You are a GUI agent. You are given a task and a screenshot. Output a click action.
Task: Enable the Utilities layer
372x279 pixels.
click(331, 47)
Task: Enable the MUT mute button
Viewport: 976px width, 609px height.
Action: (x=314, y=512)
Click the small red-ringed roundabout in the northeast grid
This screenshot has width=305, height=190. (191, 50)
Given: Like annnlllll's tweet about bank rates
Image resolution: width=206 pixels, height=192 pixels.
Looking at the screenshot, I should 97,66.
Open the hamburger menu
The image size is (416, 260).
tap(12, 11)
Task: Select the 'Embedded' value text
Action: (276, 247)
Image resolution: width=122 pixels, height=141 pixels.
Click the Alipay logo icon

▬▬▬▬▬▬

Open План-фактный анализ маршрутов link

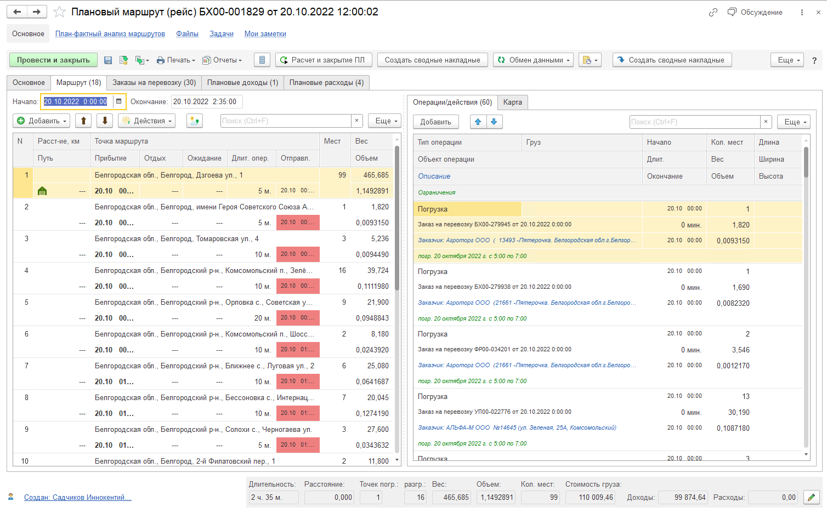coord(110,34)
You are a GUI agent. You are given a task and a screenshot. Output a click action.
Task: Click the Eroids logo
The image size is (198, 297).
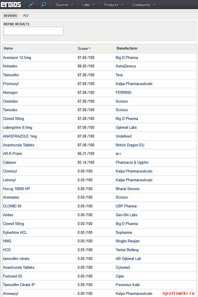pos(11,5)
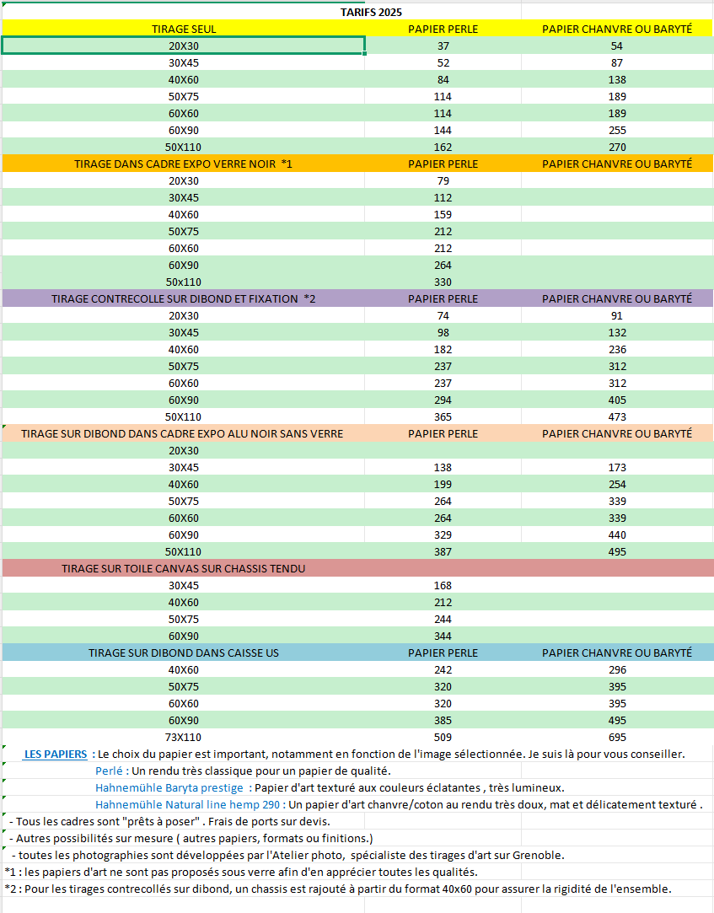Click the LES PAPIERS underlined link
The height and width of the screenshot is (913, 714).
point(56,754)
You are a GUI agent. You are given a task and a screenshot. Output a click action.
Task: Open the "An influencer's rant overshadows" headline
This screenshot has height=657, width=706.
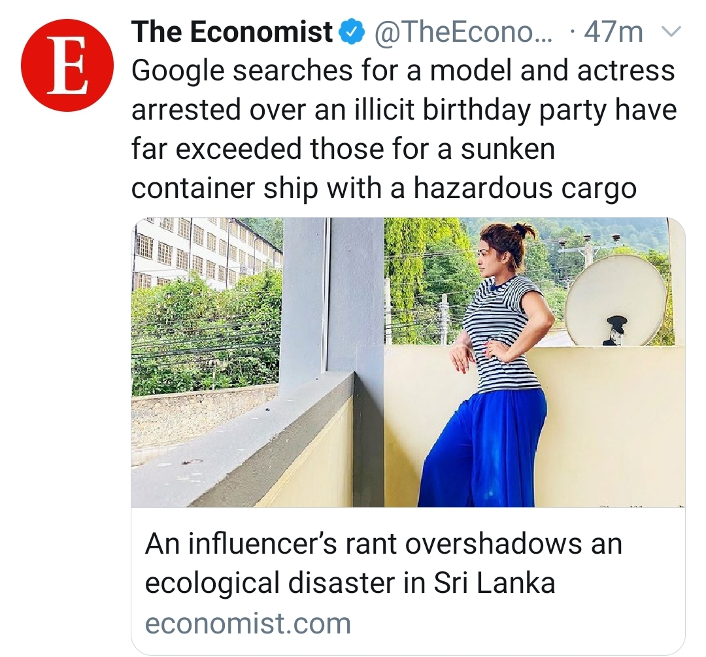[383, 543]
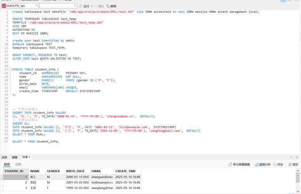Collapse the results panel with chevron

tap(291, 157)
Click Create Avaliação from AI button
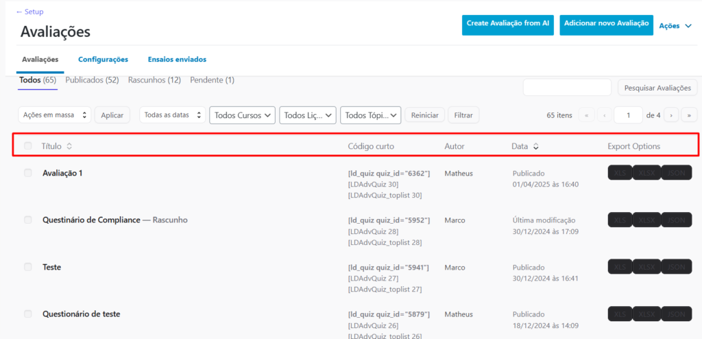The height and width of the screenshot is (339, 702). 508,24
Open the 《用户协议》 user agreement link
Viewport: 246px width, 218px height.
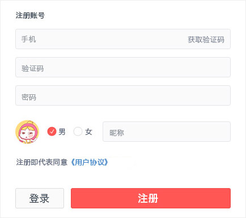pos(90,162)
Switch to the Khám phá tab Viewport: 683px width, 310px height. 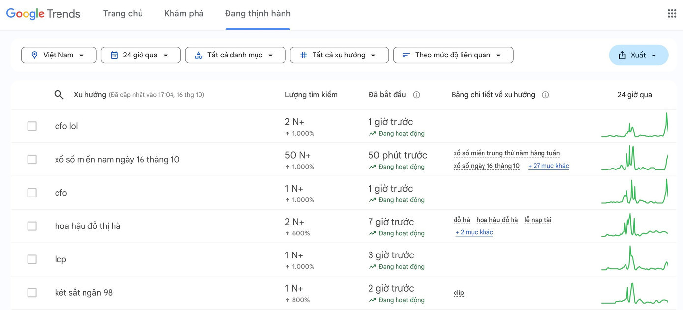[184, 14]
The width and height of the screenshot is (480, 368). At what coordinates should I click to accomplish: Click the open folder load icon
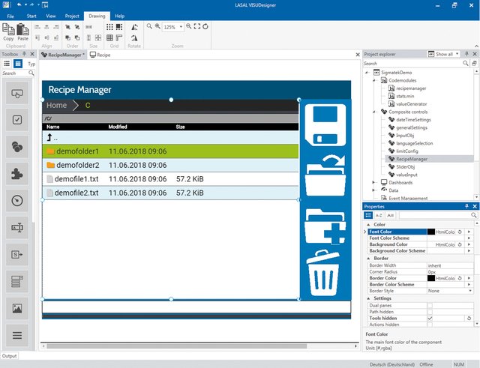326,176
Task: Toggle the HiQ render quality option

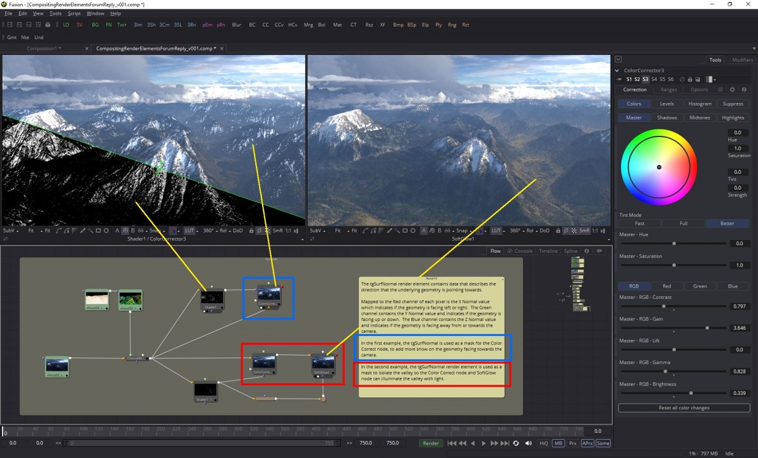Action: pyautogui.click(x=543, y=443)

▬▬▬▬▬▬

What you are asked to do
Copy the entries verbatim, beginning with the line that contains "Open the hamburger menu" and ending with the line that contains "Click the Alipay logo icon", with both of those lines included.

Problem solution
Open the hamburger menu
The image size is (416, 260).
tap(12, 11)
Task: Select the 'Embedded' value text
Action: (276, 247)
Image resolution: width=122 pixels, height=141 pixels.
Click the Alipay logo icon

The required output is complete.